神殿の模型には英語とヘブライ語の解説板が方角ごとに付いていました。私はヘブライ語はもちろん、英語も瞬時で理解できる頭ではないので解説板も写真に撮って帰ります。 死海写本館には「死海写本」と呼ばれる文書が展示されていました。これは紀元前3〜2世紀に筆写されたと言われるもので、今日使われている聖書の一部とほぼ同じ内容が書かれているらしい(ヘブライ語なのでもちろん読めない)。20世紀の3大発見の1つに数えられてます。 「死海写本」が発見されたのは1947年だそう。発見までには面白いいきさつがあって、迷子になった羊を探していたベドウィンの少年が、洞窟に羊がいるか石を投げて調べたところ、変な音がしたので中に入ってみました。すると壷の中からこの写本が出てきたといいます。しかし何が書いてあるかわからなかったので、取りあえず古物商か誰かに売りに出し、巡り巡って大学教授のもとに持ち込まれ、貴重な物だと判断されました。後日、この「死海文書」の発見現場にも行きます。 …それで、この壷のフタをモチーフにしているのが上の死海文書館の屋根なのですが、先生は3回くらい「似てないジャン」と言ってました。確かに似てない。 そしてこの博物館のミュージアムショップでは、「死海文書セット」と呼んでいいような模型セットが売っております。友人が面白がって買ってた。私は手持ちのボールペンのインクがなくなりそうだったので、普通にボールペンを購入。お土産というかなんというか。ところで、なんでお土産のボールペンって青いインクなのかな。前にイタリア土産でボールペンをもらったときも青インクでびっくりしたんだよね。海外標準は青なのだろうか?? ●嘆きの壁 かなり体力を消耗し、「別の日にしてくれーーー!!!」と心の中で叫びながらもやってきた「嘆きの壁」。これは有名なところですね。頑張って行ってみましょう。途中、通路でまたもや持ち物検査。日本ではあり得ない光景です。 嘆きの壁はユダヤ教の神殿があった場所(今はイスラム教の岩のドームがある)の西側にあります。イエスが亡くなってから約40年後の西暦70年、ローマ軍によってユダヤ教の神殿が破壊されました。そのときに残ったのがこの西の壁で、ユダヤ人は神殿なきあとの心の拠り所をここに求め、お祈りをしていたそうです。そして現在も変わらず、嘆きの壁はユダヤ人にとって祈りの場となっています。

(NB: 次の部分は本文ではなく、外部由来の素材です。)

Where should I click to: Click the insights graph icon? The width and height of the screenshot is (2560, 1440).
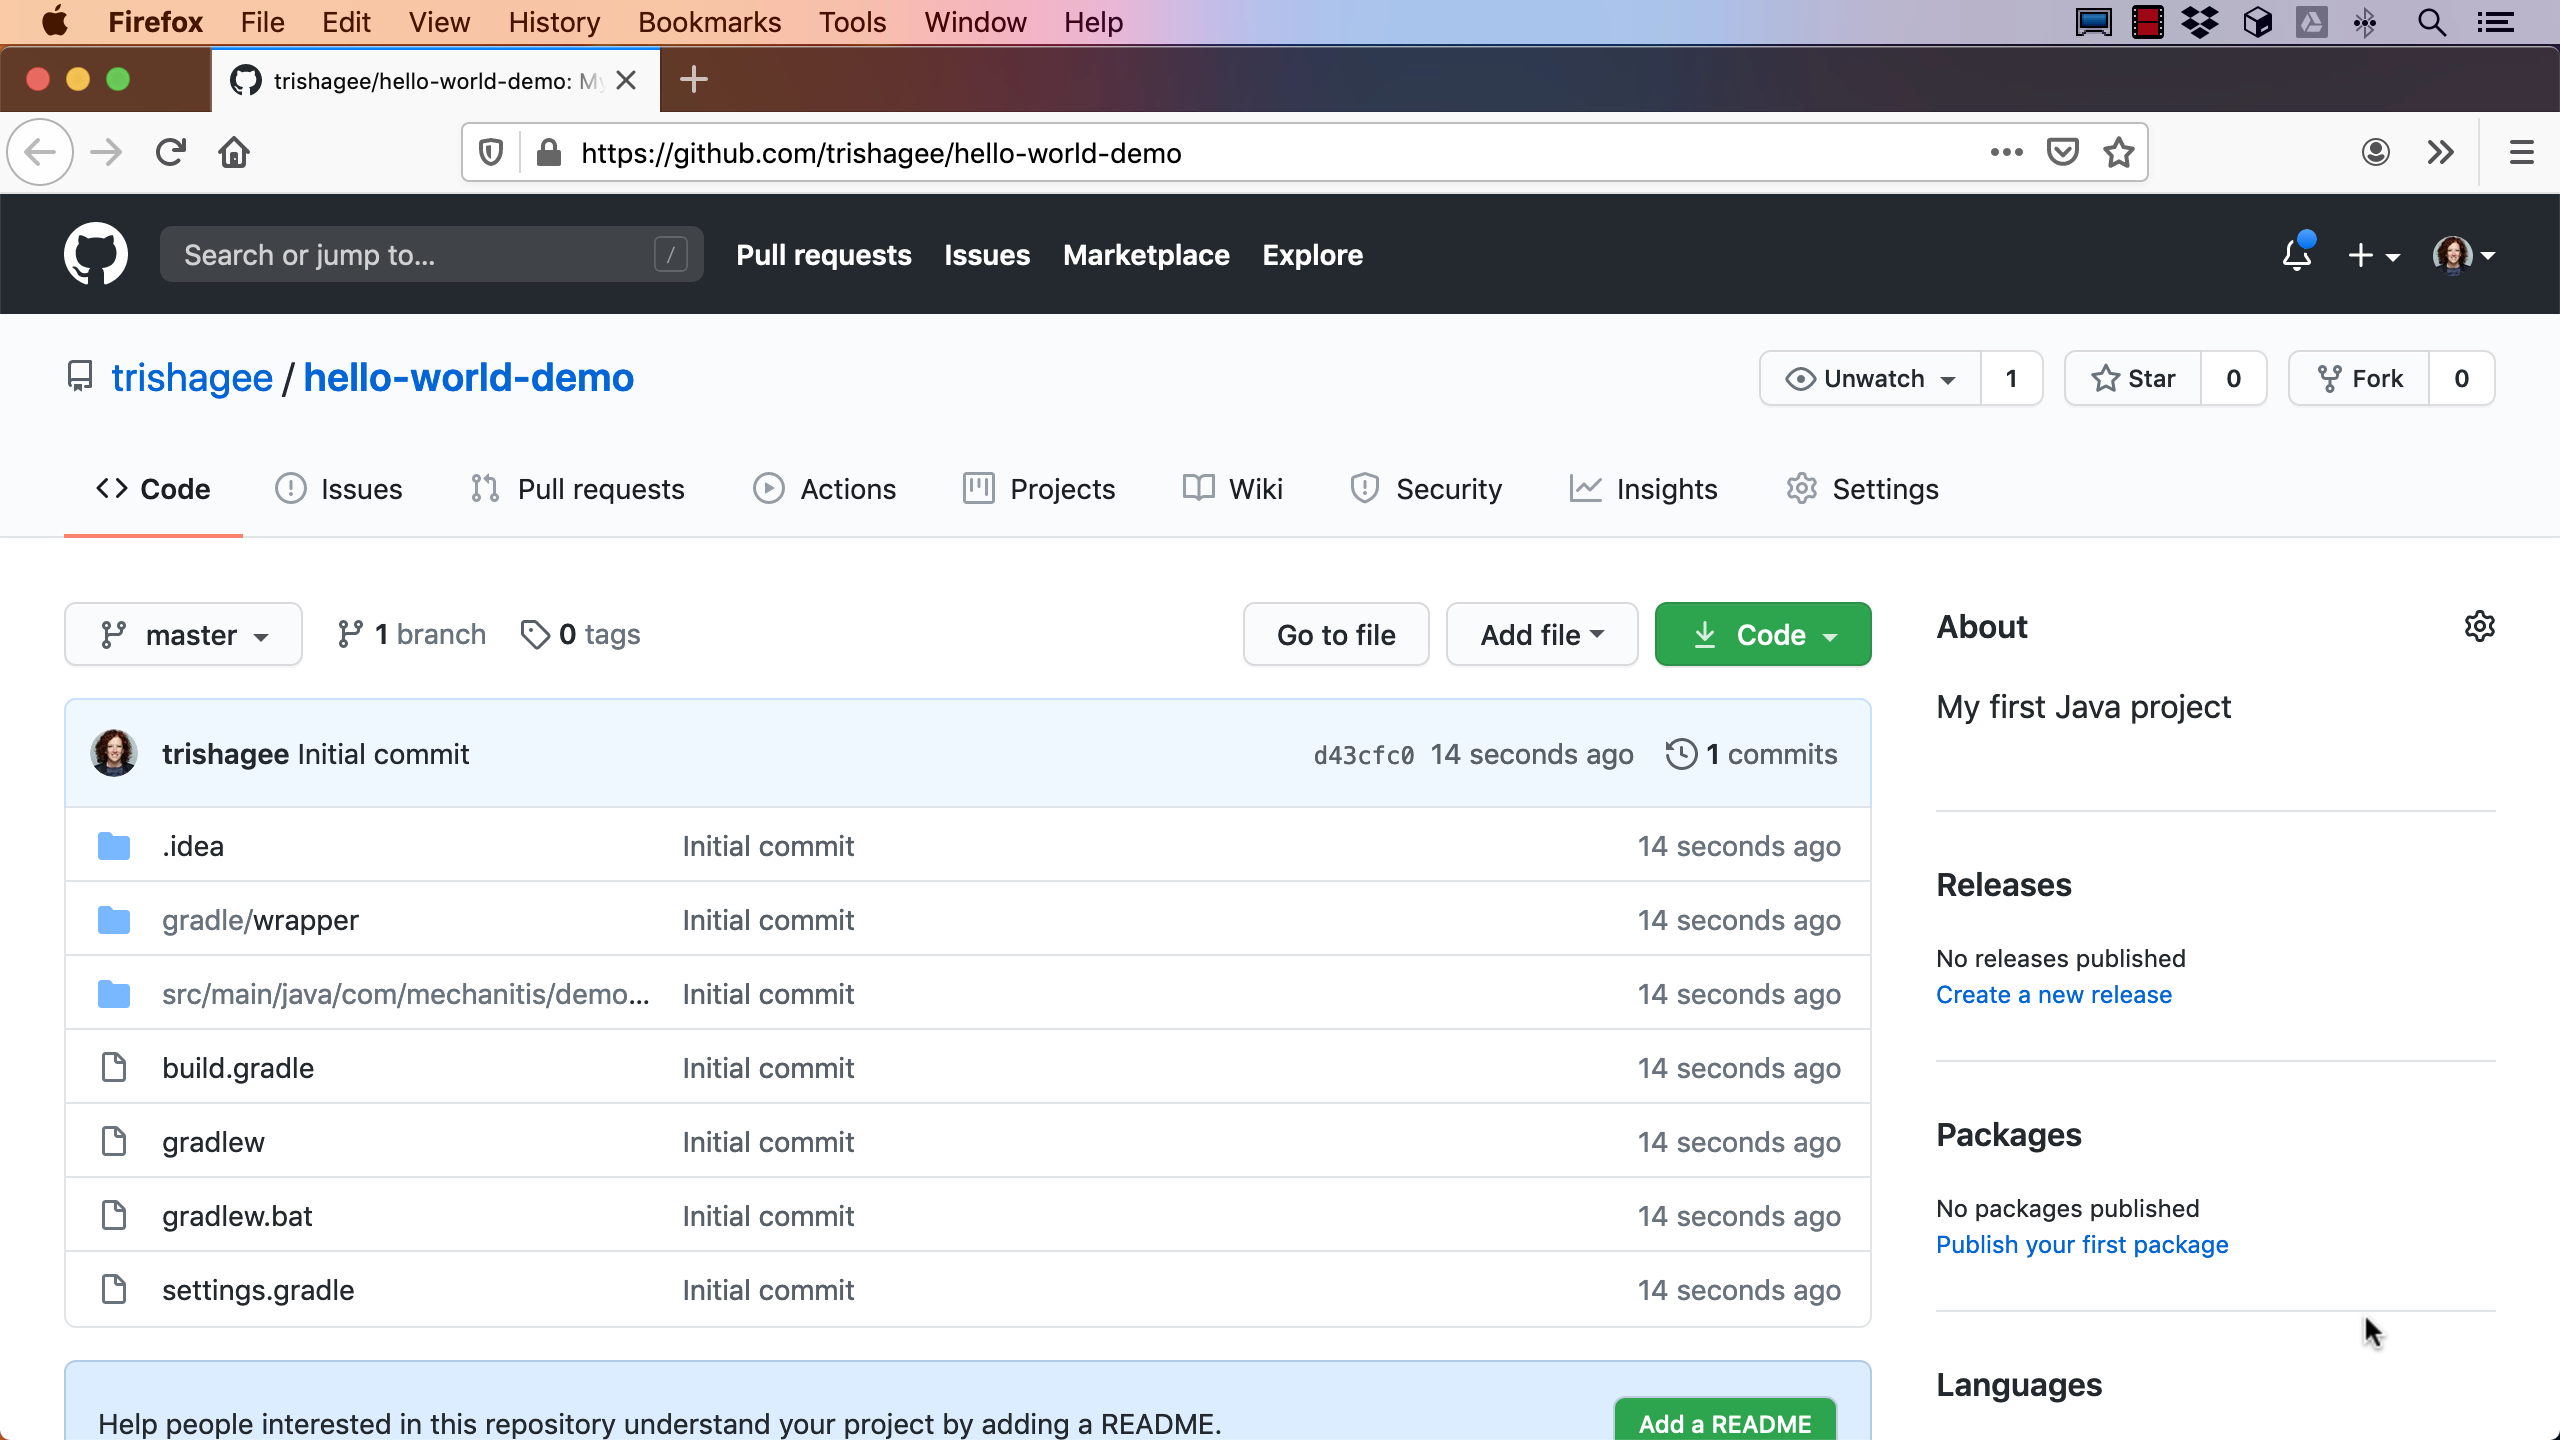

嘆きの壁への通路には、手を浄める水道がありました。日本の神社と同じ感覚です。旅行者みんなでやろうとしたら、添乗員さんに「やめたほうがいい」と止められた。宗教上やってはいけないのかと思ったら、単純に水が危ないからだそう。外国人は慣れない水に注意です。 それはともかく、祈っている人々を見てみる。聖書を持って体をゆすりながら、祈りの言葉を唱えている。そして終わると、壁の広場から出るまで後ろ向きに歩いて帰っていく。添乗員さんに「なぜ」ときいてみたところ、やはりお尻を向けるのは失礼だと考えているのではないかという答えだった。 ここでは日常にある宗教というものを感じた。スーパーの買い物帰りのような親子が来ていたが、「あー、祈りが日常生活の一部なのだ」としみじみ感じる。私はフツーの日本人一般家庭に育ったため、「(祈りというよりは)お願いするなら神社(神道)、お墓はお寺(仏教)、クリスマスはプレゼントがもらえる日(もはやキリスト教という意識もない)」という感覚で育った。もちろん日本人の中にも1つの宗教を信じている人はたくさんいる。しかし普通の公立小学校〜公立中学校〜県立高校と過ごし、その後も何らかの信仰を持つ人との接点がなかった私にとって、ここで感じた空気は特別なものだった。そして宗教は特別なものではなく、人間の日常なのだと思うようになった(まあ、こういうのは人によって感じ方は様々なので…あくまでも私個人の感想です)。 とにかく、特定の信仰を持たない私にとっては、不思議な空気が漂う場所でした。いい経験をしたなあ。